## Assignment:
Would you reproduce exactly the lines below from the one holding "Ecos de la tierra (79, 622)" through the one holding "životopis, memoáre (841, 262)", inclusive, and no others?

....................

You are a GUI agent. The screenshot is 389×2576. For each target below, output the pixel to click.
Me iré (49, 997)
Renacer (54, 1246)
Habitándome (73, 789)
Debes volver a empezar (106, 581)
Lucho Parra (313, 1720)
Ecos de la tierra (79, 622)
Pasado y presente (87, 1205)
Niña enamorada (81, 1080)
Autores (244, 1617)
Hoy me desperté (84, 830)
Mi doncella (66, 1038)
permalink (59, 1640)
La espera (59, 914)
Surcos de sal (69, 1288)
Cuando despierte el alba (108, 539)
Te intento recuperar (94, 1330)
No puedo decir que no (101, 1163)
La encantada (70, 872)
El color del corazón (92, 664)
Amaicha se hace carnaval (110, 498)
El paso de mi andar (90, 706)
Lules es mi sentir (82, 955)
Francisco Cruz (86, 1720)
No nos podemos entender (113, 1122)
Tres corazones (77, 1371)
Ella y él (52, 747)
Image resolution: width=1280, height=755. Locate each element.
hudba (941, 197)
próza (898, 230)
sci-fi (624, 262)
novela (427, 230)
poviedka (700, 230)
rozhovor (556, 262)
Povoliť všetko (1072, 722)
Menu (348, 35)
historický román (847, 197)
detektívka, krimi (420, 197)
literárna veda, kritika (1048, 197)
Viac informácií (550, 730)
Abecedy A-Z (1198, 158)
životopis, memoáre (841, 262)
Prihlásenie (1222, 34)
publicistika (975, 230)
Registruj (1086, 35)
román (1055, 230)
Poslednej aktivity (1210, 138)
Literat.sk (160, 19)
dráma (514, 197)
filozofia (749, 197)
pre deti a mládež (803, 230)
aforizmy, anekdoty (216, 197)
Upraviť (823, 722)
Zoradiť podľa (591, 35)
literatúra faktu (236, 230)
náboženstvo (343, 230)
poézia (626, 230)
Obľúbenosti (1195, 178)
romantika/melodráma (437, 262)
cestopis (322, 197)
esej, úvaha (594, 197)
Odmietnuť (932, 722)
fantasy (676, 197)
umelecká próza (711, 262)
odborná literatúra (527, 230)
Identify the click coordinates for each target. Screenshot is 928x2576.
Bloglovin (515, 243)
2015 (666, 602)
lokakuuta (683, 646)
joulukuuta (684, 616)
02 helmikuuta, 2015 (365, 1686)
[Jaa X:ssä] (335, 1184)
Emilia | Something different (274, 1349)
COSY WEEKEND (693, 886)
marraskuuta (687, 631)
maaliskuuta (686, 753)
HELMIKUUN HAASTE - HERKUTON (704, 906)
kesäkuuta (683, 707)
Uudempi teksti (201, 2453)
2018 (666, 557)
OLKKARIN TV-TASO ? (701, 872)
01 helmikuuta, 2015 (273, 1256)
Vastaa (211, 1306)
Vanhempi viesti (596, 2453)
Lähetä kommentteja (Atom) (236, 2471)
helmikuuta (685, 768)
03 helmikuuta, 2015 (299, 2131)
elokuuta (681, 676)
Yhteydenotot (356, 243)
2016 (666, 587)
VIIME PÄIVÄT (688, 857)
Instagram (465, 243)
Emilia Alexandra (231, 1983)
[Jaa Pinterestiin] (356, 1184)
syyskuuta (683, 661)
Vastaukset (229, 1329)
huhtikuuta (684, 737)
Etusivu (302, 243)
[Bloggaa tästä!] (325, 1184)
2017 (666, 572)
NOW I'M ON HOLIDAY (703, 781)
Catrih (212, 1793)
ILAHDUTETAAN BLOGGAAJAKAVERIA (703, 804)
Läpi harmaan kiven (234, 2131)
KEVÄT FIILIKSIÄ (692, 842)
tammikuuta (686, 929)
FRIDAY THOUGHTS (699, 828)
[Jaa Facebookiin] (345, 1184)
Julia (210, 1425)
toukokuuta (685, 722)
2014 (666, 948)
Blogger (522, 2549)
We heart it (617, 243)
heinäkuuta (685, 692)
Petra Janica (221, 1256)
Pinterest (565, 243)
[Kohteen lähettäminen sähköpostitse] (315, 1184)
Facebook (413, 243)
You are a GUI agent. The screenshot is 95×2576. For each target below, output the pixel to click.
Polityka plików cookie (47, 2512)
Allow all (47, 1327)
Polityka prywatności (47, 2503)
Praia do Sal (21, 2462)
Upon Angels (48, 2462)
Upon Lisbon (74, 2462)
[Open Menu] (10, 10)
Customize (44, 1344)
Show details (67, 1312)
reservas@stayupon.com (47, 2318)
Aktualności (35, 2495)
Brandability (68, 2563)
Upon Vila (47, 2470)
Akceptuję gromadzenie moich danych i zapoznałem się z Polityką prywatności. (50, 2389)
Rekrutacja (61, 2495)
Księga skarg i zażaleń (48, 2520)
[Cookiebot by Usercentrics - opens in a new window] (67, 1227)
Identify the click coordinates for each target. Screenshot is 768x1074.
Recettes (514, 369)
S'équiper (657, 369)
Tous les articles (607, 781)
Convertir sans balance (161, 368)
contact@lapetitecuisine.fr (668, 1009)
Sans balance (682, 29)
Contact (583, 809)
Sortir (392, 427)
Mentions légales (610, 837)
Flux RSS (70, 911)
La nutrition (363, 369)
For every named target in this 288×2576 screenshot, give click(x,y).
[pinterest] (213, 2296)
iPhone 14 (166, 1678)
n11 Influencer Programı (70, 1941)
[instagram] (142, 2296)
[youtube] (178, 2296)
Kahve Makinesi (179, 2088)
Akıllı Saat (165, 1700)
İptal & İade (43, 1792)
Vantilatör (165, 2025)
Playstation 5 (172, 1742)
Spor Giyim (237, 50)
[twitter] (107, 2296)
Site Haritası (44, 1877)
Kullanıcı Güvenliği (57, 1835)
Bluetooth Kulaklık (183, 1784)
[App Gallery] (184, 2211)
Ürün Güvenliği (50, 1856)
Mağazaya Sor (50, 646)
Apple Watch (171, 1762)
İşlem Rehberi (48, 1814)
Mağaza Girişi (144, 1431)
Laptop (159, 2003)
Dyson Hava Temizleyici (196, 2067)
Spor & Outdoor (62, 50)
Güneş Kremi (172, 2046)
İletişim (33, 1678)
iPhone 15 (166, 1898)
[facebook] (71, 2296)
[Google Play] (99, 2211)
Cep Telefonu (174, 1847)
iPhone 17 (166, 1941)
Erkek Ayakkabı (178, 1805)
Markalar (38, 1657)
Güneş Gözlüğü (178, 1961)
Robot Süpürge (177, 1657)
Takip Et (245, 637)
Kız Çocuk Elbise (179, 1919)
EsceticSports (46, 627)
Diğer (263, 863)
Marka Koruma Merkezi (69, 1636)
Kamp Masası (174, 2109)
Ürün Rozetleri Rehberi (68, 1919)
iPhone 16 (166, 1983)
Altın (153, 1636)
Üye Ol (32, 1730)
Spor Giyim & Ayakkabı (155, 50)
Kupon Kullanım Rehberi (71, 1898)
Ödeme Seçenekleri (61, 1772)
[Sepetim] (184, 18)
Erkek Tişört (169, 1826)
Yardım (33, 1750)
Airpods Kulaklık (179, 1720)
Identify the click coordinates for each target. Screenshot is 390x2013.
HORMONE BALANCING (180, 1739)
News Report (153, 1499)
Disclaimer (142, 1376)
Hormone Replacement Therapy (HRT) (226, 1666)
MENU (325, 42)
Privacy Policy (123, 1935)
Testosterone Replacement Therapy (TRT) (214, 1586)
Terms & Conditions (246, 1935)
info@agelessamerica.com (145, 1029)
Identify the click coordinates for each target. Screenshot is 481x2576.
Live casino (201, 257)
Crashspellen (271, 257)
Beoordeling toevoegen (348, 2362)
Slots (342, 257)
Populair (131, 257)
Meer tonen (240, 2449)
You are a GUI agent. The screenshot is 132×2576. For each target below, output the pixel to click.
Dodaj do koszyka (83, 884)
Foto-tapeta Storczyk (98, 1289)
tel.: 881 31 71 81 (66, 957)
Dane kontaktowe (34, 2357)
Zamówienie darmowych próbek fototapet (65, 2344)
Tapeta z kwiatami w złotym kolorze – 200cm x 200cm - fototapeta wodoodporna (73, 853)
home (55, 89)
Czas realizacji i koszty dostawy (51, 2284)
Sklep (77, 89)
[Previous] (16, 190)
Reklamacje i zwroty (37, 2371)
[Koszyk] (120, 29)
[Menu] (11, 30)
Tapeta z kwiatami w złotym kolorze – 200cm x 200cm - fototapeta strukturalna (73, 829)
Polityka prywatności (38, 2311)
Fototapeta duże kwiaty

....................

## Written response:
Ecos de la tierra (79, 622)
Pasado y presente (87, 1205)
Niña enamorada (81, 1080)
Autores (244, 1617)
Hoy me desperté (84, 830)
Mi doncella (66, 1038)
permalink (59, 1640)
La espera (59, 914)
Surcos de sal (69, 1288)
Cuando despierte el alba (108, 539)
Te intento recuperar (94, 1330)
No puedo decir que no (101, 1163)
La encantada (70, 872)
El color del corazón (92, 664)
Amaicha se hace carnaval (110, 498)
El paso de mi andar (90, 706)
Lules es mi sentir (82, 955)
Francisco Cruz (86, 1720)
No nos podemos entender (113, 1122)
Tres corazones (77, 1371)
Ella y él (52, 747)
Image resolution: width=1280, height=755. Locate each element.
hudba (941, 197)
próza (898, 230)
sci-fi (624, 262)
novela (427, 230)
poviedka (700, 230)
rozhovor (556, 262)
Povoliť všetko (1072, 722)
Menu (348, 35)
historický román (847, 197)
detektívka, krimi (420, 197)
literárna veda, kritika (1048, 197)
Viac informácií (550, 730)
Abecedy A-Z (1198, 158)
životopis, memoáre (841, 262)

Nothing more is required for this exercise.